To start our discussion, let us first describe what the Chain Rule is and how to use it. Consider the composite function $y=f(g(x))$, let $u=g(x)$ so that we could simplify the function to $y=f(u)$. Where $f(u)$ is the outer function and $g(x)$ is the inner function, given that $f(u)$ is differentiable to $g(x)$ and $g(x)$ is differentiable to $x$. The derivative of the composite function $f(g(x))$ with respect to $x$ is equal to the product of the derivative of the outer function and the derivative of the inner function.
$$\begin{align} (f \circ g)'(x) = f'(g(x)) \cdot g'(x) \label{eq:chain rule lagranges notation} \end{align}$$
In Leibniz’s Notation, if $u=g(x)$ so that $y=f(u)$, then
$$\begin{align} \frac{dy}{dx}=\frac{dy}{du} \cdot \frac{du}{dx} \label{eq:chain rule leibnizs notation} \end{align}$$
Where $dy/du$ is the derivative of the outer function $y=f(u)$ and $du/dx$ is the derivative of the inner function $u=g(x)$. To illustrate how the chain rule works, consider the following example.
$\example{1}$ Differentiate the function $y = (x^2+x)^3$.
$\solution$
\[\begin{align*} \text{Let: } u &= x^2+x & \\ y &= u^3 \end{align*}\]
Differentiate the function with respect to $u$,
\[\begin{align*} \frac{d}{du}\br{y} &= \frac{d}{du}\br{u^3} \\ \frac{dy}{du} &= 3u^{2} \end{align*}\]Then differentiate $u=x^2+x$ with respect to $x$,
\[\begin{align*} \ddx\br{u} &= \ddx\br{x^2+x} \\ \frac{du}{dx} &= 2x+1 \\ \end{align*}\]Thus, applying the Chain Rule gives us,
\[\begin{align*} \dydx &= 3u^2 \cdot (2x+1) \quad \tcA{\dydx=\frac{dy}{du}\cdot\frac{du}{dx}} \\ \end{align*}\]Since $u=x^2+x$,
\[\begin{align*} \dydx &= 3(x^2+x)^2 (2x+1) \tagans \end{align*}\]General Power Rule
The General Power Rule is a special case of the chain rule.
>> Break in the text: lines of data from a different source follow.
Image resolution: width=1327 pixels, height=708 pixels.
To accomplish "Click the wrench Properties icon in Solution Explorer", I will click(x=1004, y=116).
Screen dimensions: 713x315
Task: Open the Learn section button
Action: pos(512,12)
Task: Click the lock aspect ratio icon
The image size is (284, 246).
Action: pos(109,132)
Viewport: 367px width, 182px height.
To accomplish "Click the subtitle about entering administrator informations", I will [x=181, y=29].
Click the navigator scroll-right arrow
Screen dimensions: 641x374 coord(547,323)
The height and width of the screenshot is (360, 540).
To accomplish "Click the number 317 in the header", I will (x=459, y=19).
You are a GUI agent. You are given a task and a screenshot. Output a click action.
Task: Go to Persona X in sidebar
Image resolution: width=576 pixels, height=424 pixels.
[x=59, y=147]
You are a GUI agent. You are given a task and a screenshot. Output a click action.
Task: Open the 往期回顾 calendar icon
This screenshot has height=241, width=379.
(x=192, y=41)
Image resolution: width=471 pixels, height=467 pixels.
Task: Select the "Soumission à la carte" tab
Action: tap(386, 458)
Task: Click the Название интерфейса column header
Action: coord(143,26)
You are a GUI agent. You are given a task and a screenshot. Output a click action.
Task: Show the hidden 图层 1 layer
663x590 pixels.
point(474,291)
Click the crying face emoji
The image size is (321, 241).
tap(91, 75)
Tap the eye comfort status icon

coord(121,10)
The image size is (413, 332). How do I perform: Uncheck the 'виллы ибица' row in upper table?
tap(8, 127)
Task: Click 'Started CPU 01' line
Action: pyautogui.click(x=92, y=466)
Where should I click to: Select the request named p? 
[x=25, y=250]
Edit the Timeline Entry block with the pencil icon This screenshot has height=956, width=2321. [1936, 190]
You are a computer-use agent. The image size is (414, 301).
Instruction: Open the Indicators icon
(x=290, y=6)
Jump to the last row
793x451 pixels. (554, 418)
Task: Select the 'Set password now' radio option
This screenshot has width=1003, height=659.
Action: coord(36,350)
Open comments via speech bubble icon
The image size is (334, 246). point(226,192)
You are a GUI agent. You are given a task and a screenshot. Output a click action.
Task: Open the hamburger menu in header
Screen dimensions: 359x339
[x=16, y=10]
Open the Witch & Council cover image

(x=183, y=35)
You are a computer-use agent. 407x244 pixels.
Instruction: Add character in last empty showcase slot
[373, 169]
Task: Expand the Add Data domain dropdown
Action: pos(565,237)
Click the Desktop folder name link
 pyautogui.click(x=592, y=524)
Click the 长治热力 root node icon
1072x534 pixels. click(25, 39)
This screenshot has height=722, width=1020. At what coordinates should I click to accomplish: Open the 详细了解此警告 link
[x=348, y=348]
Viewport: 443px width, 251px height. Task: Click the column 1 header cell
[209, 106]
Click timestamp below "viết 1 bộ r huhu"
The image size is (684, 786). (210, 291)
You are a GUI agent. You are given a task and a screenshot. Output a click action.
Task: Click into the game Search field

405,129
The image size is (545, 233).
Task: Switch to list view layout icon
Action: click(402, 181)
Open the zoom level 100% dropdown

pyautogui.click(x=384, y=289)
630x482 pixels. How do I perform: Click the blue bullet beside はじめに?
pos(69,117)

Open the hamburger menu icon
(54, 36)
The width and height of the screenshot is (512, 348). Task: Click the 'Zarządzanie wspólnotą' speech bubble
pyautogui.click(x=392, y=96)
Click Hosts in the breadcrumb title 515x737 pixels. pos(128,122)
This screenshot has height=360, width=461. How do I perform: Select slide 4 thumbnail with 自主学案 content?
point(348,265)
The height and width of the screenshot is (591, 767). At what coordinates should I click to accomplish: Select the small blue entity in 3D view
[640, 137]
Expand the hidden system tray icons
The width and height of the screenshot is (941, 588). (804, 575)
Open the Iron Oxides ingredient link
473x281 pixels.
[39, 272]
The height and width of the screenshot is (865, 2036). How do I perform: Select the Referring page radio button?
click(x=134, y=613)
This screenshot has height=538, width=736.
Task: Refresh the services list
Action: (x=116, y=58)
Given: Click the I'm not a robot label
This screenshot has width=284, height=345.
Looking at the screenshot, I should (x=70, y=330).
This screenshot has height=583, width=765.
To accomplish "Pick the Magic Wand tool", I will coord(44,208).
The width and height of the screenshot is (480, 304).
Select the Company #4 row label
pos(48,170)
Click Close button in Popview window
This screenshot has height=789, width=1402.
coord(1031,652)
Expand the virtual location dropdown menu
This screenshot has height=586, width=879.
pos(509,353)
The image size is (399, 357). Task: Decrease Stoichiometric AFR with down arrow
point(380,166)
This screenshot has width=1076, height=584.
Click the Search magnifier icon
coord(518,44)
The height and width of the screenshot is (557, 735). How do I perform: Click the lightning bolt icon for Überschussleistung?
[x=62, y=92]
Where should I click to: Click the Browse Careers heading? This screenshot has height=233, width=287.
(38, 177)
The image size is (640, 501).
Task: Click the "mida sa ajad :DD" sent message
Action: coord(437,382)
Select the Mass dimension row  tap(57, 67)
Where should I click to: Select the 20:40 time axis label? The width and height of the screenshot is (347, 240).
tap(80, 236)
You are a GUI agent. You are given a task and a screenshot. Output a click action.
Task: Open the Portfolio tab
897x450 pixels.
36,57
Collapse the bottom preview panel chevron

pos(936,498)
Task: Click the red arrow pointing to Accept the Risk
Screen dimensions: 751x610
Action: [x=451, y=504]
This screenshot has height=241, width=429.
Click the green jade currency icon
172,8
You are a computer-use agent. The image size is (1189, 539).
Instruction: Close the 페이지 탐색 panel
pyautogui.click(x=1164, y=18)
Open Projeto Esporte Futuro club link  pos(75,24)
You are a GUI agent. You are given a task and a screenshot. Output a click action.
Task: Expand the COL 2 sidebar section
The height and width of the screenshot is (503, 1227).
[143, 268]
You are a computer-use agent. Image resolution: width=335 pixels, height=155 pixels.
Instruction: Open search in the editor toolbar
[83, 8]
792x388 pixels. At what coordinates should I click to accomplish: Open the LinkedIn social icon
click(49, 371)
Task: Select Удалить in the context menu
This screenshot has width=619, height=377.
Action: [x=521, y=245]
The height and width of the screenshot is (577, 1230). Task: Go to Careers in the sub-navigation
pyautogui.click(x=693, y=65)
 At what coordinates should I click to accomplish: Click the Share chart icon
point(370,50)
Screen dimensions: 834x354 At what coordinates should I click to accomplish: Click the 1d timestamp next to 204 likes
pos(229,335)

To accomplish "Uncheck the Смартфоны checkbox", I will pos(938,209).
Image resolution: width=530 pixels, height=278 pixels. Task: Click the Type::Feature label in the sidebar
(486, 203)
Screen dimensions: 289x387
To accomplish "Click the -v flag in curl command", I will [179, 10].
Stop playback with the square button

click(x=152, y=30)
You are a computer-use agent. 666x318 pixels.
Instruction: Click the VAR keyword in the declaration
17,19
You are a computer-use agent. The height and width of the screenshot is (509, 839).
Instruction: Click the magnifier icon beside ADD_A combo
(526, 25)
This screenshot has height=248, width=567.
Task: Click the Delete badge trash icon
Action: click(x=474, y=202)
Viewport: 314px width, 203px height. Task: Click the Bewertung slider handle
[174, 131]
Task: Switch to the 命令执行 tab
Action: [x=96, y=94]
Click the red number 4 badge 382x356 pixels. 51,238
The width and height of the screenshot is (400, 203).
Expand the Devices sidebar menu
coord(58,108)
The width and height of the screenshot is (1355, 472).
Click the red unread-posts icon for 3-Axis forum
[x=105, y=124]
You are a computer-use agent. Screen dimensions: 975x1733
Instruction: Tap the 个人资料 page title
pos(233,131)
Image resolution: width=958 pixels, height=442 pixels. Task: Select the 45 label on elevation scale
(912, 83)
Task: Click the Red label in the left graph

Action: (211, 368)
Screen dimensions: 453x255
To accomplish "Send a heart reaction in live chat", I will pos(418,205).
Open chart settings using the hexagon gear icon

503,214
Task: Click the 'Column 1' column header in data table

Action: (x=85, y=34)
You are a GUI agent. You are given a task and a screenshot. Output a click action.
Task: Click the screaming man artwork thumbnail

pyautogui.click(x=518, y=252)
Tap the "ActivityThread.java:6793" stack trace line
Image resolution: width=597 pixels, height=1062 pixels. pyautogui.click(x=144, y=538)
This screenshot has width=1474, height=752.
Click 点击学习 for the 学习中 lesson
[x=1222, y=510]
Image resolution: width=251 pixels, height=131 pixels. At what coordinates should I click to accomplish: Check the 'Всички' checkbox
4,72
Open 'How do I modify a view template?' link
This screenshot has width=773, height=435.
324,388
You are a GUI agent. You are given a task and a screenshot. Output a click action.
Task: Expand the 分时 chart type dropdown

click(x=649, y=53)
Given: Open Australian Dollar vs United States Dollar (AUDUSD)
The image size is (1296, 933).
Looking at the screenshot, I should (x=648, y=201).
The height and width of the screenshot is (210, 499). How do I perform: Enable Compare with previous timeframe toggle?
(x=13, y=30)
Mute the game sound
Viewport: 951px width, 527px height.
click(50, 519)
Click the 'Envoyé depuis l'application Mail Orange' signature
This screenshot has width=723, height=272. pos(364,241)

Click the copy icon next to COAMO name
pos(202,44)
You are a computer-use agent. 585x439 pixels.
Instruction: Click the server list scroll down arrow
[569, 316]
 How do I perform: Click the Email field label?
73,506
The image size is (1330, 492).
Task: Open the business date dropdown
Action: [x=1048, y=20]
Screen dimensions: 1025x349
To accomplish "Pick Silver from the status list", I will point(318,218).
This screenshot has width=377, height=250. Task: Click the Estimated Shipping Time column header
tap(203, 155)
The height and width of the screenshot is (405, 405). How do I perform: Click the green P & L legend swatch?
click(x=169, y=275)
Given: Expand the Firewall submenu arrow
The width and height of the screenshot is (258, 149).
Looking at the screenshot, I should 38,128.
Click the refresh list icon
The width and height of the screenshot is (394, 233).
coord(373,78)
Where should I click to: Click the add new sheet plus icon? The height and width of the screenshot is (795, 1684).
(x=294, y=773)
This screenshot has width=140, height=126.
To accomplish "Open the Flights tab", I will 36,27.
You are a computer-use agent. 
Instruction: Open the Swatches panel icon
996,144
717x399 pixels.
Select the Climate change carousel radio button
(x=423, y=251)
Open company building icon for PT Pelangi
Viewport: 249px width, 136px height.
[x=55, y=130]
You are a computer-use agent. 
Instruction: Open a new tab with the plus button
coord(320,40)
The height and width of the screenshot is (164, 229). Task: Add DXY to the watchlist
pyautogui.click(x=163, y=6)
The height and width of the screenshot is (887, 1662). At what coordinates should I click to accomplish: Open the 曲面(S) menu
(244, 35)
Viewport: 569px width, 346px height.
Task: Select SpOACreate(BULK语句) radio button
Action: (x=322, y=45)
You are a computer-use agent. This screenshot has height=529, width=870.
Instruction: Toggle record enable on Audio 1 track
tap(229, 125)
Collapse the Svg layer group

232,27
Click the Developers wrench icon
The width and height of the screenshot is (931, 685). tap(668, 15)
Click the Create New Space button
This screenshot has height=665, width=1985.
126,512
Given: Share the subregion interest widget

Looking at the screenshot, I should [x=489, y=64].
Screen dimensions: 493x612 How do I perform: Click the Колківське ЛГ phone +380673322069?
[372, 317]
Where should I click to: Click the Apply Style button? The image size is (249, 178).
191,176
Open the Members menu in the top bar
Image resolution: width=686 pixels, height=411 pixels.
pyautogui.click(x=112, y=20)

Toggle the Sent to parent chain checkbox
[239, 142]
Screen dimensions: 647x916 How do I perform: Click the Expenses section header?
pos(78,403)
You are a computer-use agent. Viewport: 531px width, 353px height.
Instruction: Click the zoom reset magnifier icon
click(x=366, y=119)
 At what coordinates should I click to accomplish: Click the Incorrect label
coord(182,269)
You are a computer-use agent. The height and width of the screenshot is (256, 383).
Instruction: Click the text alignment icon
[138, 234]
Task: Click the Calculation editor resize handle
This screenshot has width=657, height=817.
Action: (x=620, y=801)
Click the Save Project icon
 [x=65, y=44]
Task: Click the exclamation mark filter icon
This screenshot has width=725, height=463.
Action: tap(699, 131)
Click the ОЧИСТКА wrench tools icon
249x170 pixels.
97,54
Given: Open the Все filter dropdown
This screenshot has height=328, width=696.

This rule is meant to evaluate functions in the form of $y=[f(x)]^n$ or $y=u^n$, given that $u$ is a function of $x$.
The derivative of the function $y=u^n$ with respect to $x$ is equal to the product of the exponent $n$, the power of a function with the exponent diminished by one $u^{n-1}$, and the derivative of the inner function ${du}/{dx}$.
$$\begin{align} \frac{d}{dx}(u^n)=nu^{n-1} \frac{du}{dx} \end{align}$$
And we can also prove this by using the Chain Rule ($\eref{eq:chain rule leibnizs notation}$). Consider the function $y=u^n$.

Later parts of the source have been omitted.